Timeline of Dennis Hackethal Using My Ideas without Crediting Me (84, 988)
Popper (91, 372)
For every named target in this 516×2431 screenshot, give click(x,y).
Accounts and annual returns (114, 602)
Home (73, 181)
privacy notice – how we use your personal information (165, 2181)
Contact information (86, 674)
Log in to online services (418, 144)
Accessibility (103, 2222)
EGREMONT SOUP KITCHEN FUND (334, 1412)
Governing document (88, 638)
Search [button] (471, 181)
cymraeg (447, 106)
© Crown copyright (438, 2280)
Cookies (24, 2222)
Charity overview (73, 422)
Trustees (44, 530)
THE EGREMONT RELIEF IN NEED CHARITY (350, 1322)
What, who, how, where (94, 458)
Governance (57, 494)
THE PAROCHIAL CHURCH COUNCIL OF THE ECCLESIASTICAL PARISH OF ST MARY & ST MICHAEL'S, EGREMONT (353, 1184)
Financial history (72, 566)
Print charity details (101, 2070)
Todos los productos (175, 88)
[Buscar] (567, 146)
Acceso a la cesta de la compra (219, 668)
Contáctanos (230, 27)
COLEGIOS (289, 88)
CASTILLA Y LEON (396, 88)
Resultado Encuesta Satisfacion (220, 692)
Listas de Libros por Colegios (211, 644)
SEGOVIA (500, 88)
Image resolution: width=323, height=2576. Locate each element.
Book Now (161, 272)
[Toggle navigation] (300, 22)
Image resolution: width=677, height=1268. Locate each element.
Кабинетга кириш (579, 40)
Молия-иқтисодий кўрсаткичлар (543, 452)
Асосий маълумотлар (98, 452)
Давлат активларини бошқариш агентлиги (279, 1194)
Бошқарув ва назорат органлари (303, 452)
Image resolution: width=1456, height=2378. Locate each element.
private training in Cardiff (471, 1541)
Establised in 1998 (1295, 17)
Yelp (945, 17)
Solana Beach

- _REQUIREMENT_
Pick out each row above that contains the string "resolution" and copy those rows in full. Case counts.

- _SOLUTION_
Image resolution: width=323, height=2576. Locate each element.
Image resolution: width=677, height=1268. Locate each element.
Image resolution: width=1456, height=2378. Locate each element.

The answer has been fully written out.